«После получения депеши о поражении под Евпаторией (Крымская война, поясняет специально Савицкий, была борьбой за гегемонию в Европе. И Николай I воспринял неудачу генерала Хрулева под Евпаторией как предвестницу полного краха своего величия) вызвал меня к себе Николай I и заявил:
— Был ты мне всегда преданным, и потому хочу с тобою говорить доверительно — ход войны раскрыл ошибочность всей моей внешней политики, но я не имею ни сил, ни желания измениться и пойти иной дорогой, это противоречило бы моим убеждениям. Пусть мой сын после моей смерти совершит этот поворот. Я не в состоянии и должен сойти со сцены, с тем и вызвал тебя, чтоб попросить помочь мне. Дай мне яд, который бы позволил расстаться с жизнью без лишних страданий, достаточно быстро, но не внезапно, чтобы не вызвать кривотолков…»
В воспоминаниях А. Савицкого Мандт отказывается дать яд, сославшись на профессиональную этику. Этот разговор состоялся вечером 17 февраля, а в ночь на 18 февраля 1855 года император скончался.
Почти сразу же началось разложение тела. На лице импеартора выступили желтые, синие, фиолетовые пятна. Черты лица, сведенного судорогой, свидетельствовали, что император умирал в сильных мучениях.
Наследник Александр пришел в ужас, увидев отца. Он сразу же вызвал профессоров Медико-хирургической академии Здеканера и Мяновского и приказал привести тело в надлежащий вид для всеобщего прощания.
Он очень опасался того, что эти знаки еще больше утвердили народ в мнении, что царя отравили.
Чтобы скрыть подлинную причину смерти, медики закрасили чуть ли не все лицо царя. Однако все их старания не предотвратил быстрое разложение тела, и тогда его обложили ароматическими травами.

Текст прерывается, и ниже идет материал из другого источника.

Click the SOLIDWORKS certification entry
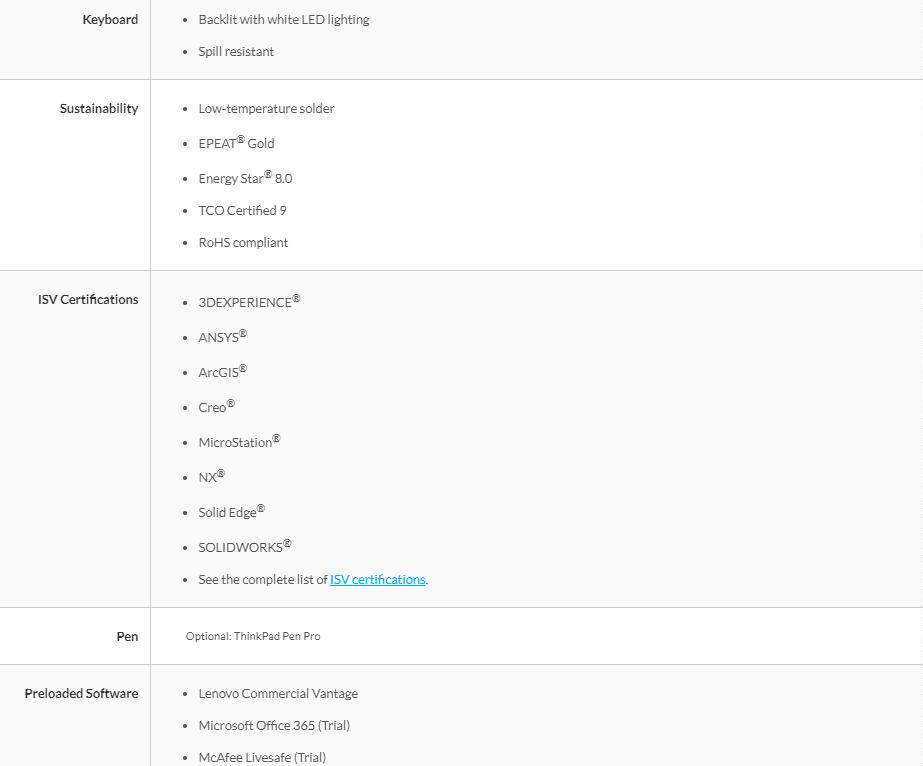The height and width of the screenshot is (766, 923). coord(245,546)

Что же касается вскрытия и бальзамирования тела, то Николай I был запретил делать это, опасаясь того, что вскрытие откроет тайну его смерти, которую хотел унести с собой в могилу.

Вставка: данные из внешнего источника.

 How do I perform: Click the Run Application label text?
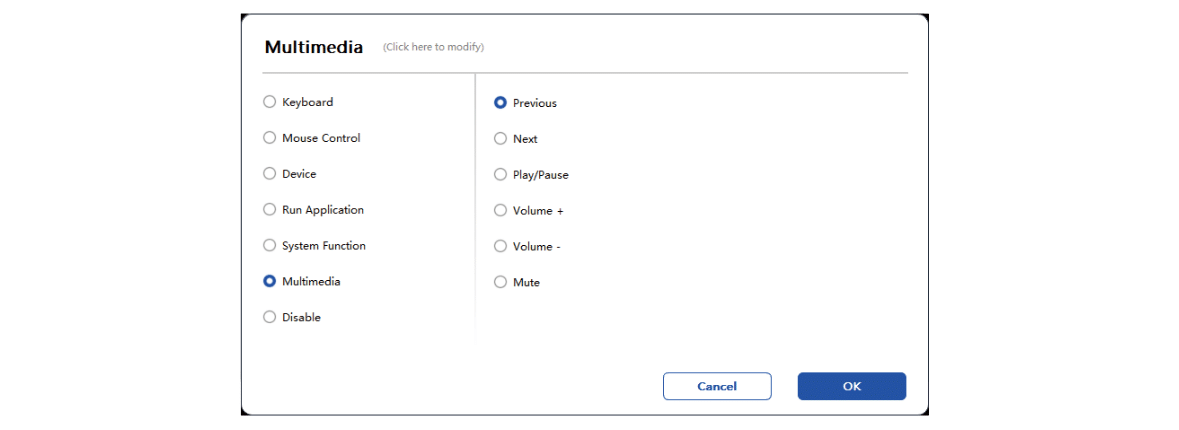[323, 210]
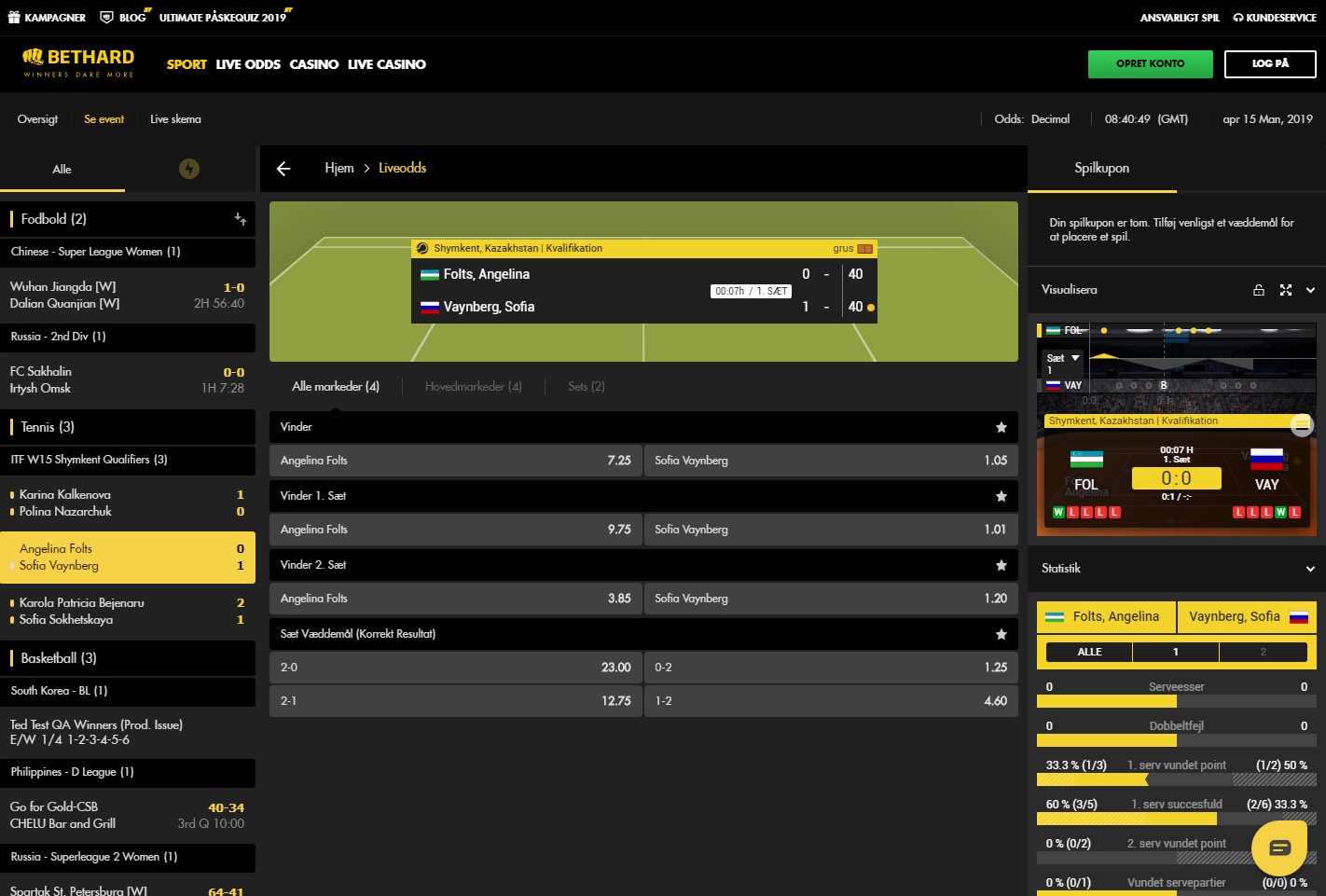This screenshot has height=896, width=1326.
Task: Expand the Statistik section chevron
Action: 1309,568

Граф Блудов: «Сей драгоценной жизни положила конец простудная болезнь, вначале казавшаяся ничтожною, но, к несчастью, соединившаяся с другими причинами расстройства, давно уже таившимися в сложении лишь по-видимому крепком, а в самом деле потрясенном, даже изнуренном трудами необыкновенной деятельности, заботами и печалями, сим общим уделом человечества и, может быть, еще более Трона».

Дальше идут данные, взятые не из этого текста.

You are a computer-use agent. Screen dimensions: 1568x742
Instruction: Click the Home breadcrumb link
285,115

Граф П. Д. Киселев, присутствовавший при кончине императора: «18 февраля 1855 года. Судьба свершилась. Я поцеловал теплою еще руку покойного, ныне усопшего Императора-Милостивца… 31 января, при моем Докладе, Государь изволил мне сказать с обыкновенною Его приветливостью: „Ты ведь не забудешь, что нынче понедельник и что мы обедаем вместе“. Я отвечал, что простудился и опасаюсь быть неприятным гостем для императрицы. На что Государь возразил: „Я тоже кашляю, жена с нами обедать не будет, и мы вдвоем будем кашлять и сморкаться…“»
Однако другие источники заставляют сомневаться в выводах графа Киселева — как в том, что причиною смерти была простуда, так и в том, что Николай I умер без страданий.
Многие приближенные к трону считали, что он покончил самоубийством под влиянием дурных известий о ходе Крымской войны.
Историк А. Смирнов, посвятивший обстоятельствам смерти императора серьезную работу, приводит целый ряд доказательств в пользу этой версии. Из них как важнейшие можно выделить воспоминания дипломата А. Пеликана и полковника генерального штаба, адъютанта цесаревича И. Ф. Савицкого.
А. Пеликан пишет: «Вскоре после смерти Николая Павловича Мандт исчез с петербургского горизонта. Впоследствии я не раз слышал его историю. По словам моего деда, Мандт дал желавшему во что бы то ни стало покончить с собою Николаю яд. Обстоятельства эти хорошо были известны деду благодаря близости к Мандту, а также и благодаря тому, что деду из-за этого пришлось перенести кое-какие служебные неприятности… Многие из нас порицали Мандта за уступку требованиям императора. Находили, что Мандт как врач обязан был скорее пожертвовать своим положением, даже своей жизнью, чем исполнить волю монарха и принести ему яд. Дед находил такие суждения слишком прямолинейными. По его словам, отказать Николаю в его требовании никто бы не осмелился. Да такой отказ привел бы к еще большему скандалу. Самовластный император достиг бы своей цели и без помощи Мандта: он нашел бы иной способ покончить с собой и, возможно, более заметный».